Una gestione veloce consente inoltre di:
- migliorare l’esperienza dell’ospite fin dal primo contatto;
- ridurre i tempi di lavoro alla reception;
- limitare gli errori nell’inserimento dei dati;
- ottimizzare l’occupazione delle camere disponibili.
Come protel Cloud semplifica la gestione dei walk-in in hotel
Per affrontare con efficienza una prenotazione walk-in è importante utilizzare un PMS progettato per velocizzare il lavoro della reception.
Con protel Cloud PMS gli operatori possono verificare rapidamente la disponibilità delle camere e creare una nuova prenotazione attraverso un’interfaccia intuitiva e pensata per ridurre il numero di operazioni necessarie.
In pochi clic è possibile:
- verificare le camere disponibili;
- selezionare la tipologia di camera;
- inserire i dati dell’ospite;
- associare tariffa e soggiorno;
- completare la prenotazione.
In questo modo il personale può dedicare più tempo all’accoglienza e meno alle attività amministrative.
Creare una prenotazione con protel Cloud è semplice
Uno dei punti di forza di protel Cloud è proprio la rapidità con cui è possibile registrare una nuova prenotazione, anche quando l’ospite arriva senza alcun preavviso.
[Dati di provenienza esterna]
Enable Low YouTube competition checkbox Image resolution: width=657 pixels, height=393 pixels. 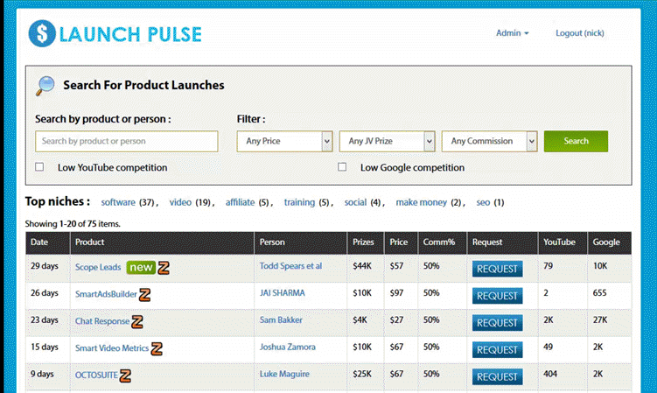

Se desideri vedere concretamente quanto sia semplice il processo, puoi leggere il nostro approfondimento dedicato a come creare una prenotazione con protel Cloud, dove mostriamo passo dopo passo le funzionalità del PMS.
Grazie a un PMS come protel Cloud, gli hotel possono trasformare una situazione potenzialmente complessa in un’operazione semplice e immediata, migliorando sia l’efficienza del personale sia la qualità del servizio offerto agli ospiti.